Pete Rose and betting market efficiency
Courtesy of Zubin Jelveh's blog, a link to a short paper analyzing Pete Rose's 1989 bets (from the Dowd Report). It's called "Market Efficiency in the Baseball Betting Market: The Case of Pete Rose," by Douglas Coate.
The paper is only two pages long; it lists Rose's bets, both on the Reds and on other teams, from April 8 to May 12, 1987. Rose placed 190 bets, typically of $2,000 each. He lost $4,200 on the Reds (27 bets), $36,000 on other NL teams (72 bets), and $7,000 on his AL wagers (89 bets), for total losses of $47,200. (My numbers add up to 188 bets instead of 190 because I probably counted them wrong from the table.)
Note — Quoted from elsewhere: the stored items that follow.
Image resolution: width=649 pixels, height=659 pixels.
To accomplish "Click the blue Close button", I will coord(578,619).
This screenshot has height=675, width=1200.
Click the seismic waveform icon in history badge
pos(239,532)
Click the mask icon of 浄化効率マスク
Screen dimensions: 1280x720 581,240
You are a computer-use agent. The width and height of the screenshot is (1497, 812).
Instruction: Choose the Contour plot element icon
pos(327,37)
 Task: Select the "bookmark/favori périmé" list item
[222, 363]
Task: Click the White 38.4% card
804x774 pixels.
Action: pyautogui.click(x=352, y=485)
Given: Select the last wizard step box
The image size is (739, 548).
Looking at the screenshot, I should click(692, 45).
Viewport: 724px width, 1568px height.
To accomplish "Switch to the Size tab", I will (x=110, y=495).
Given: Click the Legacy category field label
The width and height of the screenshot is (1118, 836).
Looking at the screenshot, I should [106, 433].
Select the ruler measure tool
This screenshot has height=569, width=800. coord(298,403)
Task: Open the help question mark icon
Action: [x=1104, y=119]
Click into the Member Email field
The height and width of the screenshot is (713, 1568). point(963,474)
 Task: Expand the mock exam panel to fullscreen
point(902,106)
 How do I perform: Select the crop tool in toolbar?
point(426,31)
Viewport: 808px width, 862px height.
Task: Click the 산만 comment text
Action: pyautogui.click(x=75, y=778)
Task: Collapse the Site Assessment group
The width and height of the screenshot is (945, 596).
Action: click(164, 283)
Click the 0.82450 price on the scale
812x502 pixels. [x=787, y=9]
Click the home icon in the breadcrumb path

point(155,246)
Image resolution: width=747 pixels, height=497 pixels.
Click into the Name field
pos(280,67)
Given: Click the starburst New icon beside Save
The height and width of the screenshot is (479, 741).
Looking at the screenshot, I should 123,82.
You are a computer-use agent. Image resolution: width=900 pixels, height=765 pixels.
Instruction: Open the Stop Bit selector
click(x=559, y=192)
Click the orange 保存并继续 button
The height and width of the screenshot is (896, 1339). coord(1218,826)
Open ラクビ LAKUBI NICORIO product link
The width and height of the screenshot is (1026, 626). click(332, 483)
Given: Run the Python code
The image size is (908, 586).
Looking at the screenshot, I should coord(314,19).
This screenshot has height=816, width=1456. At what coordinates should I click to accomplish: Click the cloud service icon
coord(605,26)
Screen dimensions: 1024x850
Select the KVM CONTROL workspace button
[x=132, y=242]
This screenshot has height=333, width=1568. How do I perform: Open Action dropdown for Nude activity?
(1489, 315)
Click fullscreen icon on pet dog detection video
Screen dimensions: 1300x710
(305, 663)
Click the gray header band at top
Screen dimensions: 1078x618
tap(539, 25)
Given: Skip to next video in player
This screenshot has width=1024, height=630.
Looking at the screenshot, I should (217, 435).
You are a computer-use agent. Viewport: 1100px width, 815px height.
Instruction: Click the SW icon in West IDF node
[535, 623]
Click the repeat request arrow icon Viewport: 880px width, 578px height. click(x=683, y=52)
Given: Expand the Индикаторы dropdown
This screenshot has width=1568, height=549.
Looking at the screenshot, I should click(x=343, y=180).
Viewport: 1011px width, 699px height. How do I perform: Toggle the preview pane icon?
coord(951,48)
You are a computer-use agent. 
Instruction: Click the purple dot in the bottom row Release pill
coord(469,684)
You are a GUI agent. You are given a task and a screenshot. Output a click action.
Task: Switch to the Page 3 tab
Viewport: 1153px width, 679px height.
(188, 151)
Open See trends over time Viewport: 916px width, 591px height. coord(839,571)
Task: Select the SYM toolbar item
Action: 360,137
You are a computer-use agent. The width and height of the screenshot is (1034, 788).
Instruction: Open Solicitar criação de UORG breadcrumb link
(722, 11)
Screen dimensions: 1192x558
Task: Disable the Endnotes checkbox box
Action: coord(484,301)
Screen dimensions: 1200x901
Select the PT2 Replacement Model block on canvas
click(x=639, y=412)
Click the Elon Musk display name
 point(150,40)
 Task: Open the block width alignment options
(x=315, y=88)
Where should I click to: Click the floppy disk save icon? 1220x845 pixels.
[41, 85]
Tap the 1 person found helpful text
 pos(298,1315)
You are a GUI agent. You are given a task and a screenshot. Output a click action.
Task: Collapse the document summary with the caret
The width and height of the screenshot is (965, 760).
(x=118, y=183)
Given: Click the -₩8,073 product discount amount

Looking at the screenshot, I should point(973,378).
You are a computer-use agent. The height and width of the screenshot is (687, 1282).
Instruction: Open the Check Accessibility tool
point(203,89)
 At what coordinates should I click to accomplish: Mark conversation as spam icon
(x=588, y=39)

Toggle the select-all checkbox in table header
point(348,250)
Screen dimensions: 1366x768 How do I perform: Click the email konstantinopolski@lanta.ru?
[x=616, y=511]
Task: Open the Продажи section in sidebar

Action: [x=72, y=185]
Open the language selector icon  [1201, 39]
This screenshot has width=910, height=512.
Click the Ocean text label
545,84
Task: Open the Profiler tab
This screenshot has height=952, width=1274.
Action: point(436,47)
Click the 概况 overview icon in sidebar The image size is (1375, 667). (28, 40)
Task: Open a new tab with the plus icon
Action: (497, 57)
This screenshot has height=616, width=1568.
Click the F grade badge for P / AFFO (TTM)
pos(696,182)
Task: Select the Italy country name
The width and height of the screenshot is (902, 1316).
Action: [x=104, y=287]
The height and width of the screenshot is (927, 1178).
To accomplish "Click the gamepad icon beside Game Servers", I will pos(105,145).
Coate describes Rose's bookie's odds as even money, with a 10% fee payable on losses. This is equivalent to 10:11 odds. He says the losses "include about $20,000 to $25,000 in transaction fees," so even if Rose were able to have gotten even money, he still would have lost.
From this, Coate argues that these results are "consistent with an informational efficient [betting] market," and says that Rose's expertise "was not an advantage."
I'd agree that it's interesting that Rose didn't win, and I do think the betting market is very efficient, but I think that looking at Rose's bets is a very weak way of testing for strong market efficiency.
First, why presume Rose is an expert? It's pretty well established that most professional baseball managers work from their gut, not from science or empirical evidence. Rose may have inside information, but professional gamblers have analyzed the market, and, in some sense, have a lot more information impacting their bets than Rose does.
Second, during the period in question, Rose bet on every Reds game except one. It's not very plausible to assume that he would have had inside information impacting every game, would it? Even if he did, somehow, know that over the entire month, the Reds were better than could be predicted from publicly-available information, that would have become apparent as they started winning games and the odds adjusted.
Third, any advantage you'd gain by having inside information isn't worth that much. For instance, suppose Rose knew that Eric Davis would be out of the lineup. If Davis was 50 runs better than his replacement over a season, that's 0.3 runs over a game. That's 0.03 wins, or one extra win every 33 games. Knowing about Davis's absence is a fairly big piece of insider information, and even if Rose had one of those every game he bet on, he'd only win one extra game out of 33 (perhaps going 17-15 with a rainout instead of 16-16).
Suppose, on average, Rose had this kind of insider information one out of every three games (which still seems like a lot, especially considering he bet on so many different teams). In that case, instead of going 95-95, he'd be expected to go 97-93. Rose's results aren't significantly different from either of those numbers, so if you say there's no evidence that Rose could beat the market, you have to also admit that there's no evidence that he didn't have insider information and *could* beat the market. Rose's bets just aren't a powerful enough test to tell us much about market efficiency.